L'intervento a Bologna. Il visore guida il chirurgo con la massima precisione
Prima operazione chirurgica al mondo guidata dalla realtà aumentata. L'intervento è stato eseguito con successo al Policlinico Sant'Orsola di Bologna dove un chirurgo maxillo-facciale indossava un visore speciale ricevendo informazioni precise sull'operazione, immagini e dati, senza dover distogliere lo sguardo per consultare monitor. L'ateneo di Pisa, che coordina il progetto europeo Vostars, spiega che col visore il chirurgo non deve distogliere lo sguardo né dal paziente, né dall'organo su cui interviene.

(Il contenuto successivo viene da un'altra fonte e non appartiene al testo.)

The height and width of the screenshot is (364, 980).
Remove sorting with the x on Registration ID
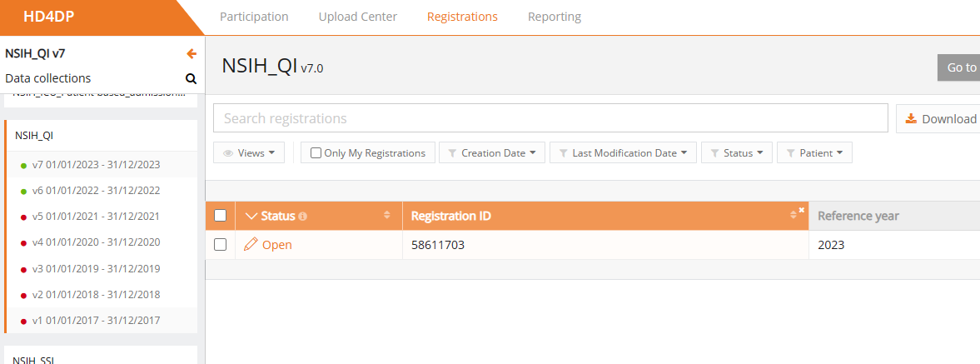click(801, 210)
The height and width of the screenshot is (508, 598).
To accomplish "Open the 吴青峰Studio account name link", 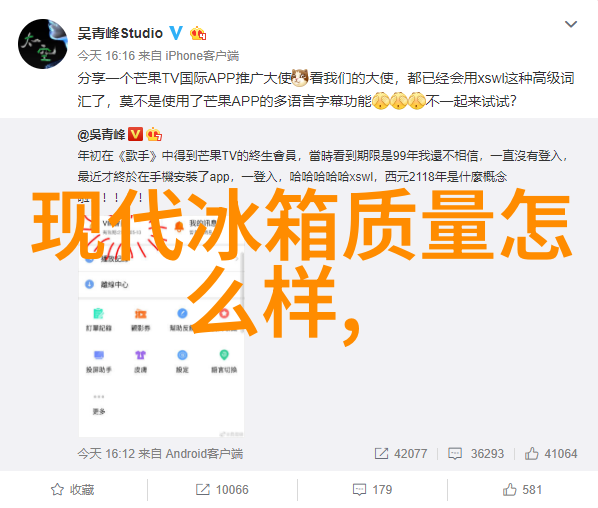I will (120, 34).
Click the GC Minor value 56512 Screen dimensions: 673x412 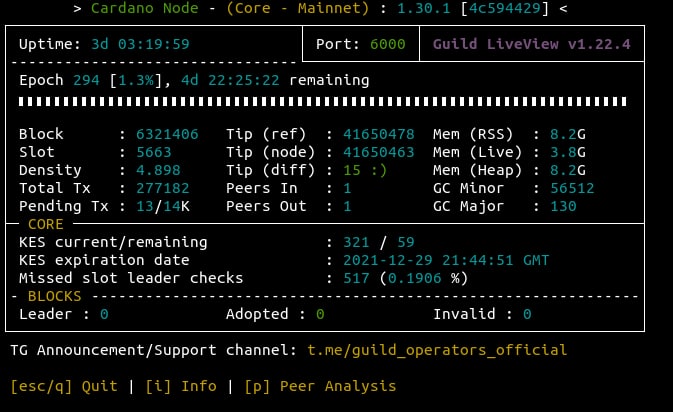[x=571, y=188]
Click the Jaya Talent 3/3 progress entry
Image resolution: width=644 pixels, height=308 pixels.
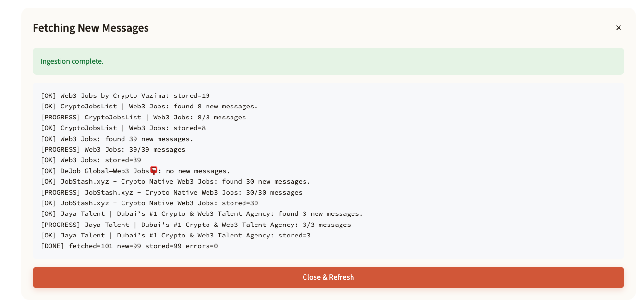tap(196, 225)
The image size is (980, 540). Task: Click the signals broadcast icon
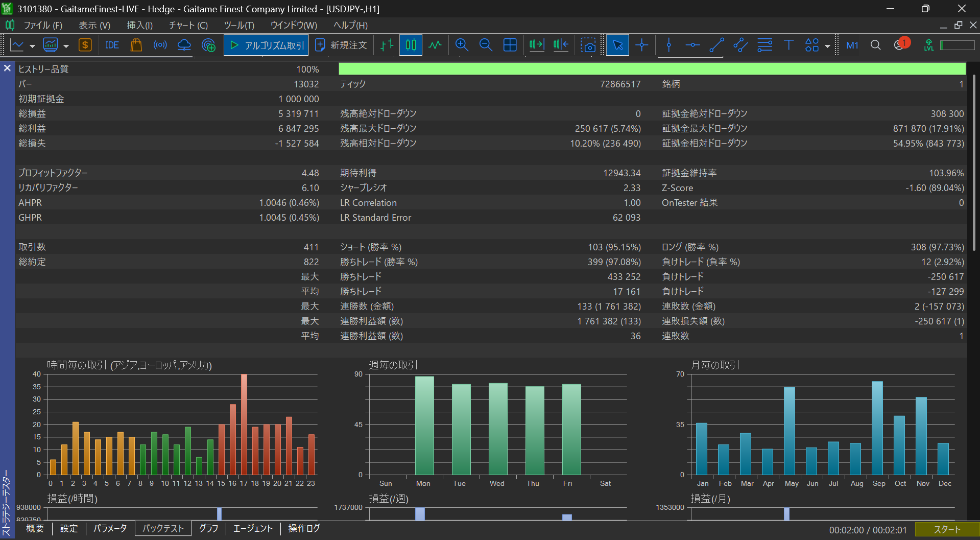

Il visore lo guida nell'uso degli strumenti. "Finora - spiega Vincenzo Ferrari, ingegnere biomedico del Dipartimento di Ingegneria dell' Informazione dell'Università di Pisa e coordinatore del team che ha progettato Vostars - la realtà aumentata non è stata sfruttata appieno in sala operatoria. I visori adesso in commercio rendono disponibili direttamente nel campo visivo" umano "contenuti digitali come l'immagine tridimensionale dell'organo. Queste immagini ottenute da scanner radiologici (come Tac e risonanza magnetica) sono di solito visualizzate dal medico prima dell'operazione per aiutarlo nella preparazione dell'intervento".
L'intervento di Bologna consisteva nel riposizionare mascella e mandibola per ripristinare le funzionalità del morso. "Grazie a Vostars - dice Giovanni Badiali, responsabile del progetto al S. Orsola, ricercatore a tempo determinato di tipo B al Policlinico Sant'Orsola di Bologna - durante l'operazione veniva visualizzata una linea tratteggiata in 3D direttamente sull'osso del paziente mostrando il percorso da seguire con lo strumento chirurgico. Con l'aiuto del visore siamo riusciti ad eseguire il taglio della mascella con la precisione richiesta".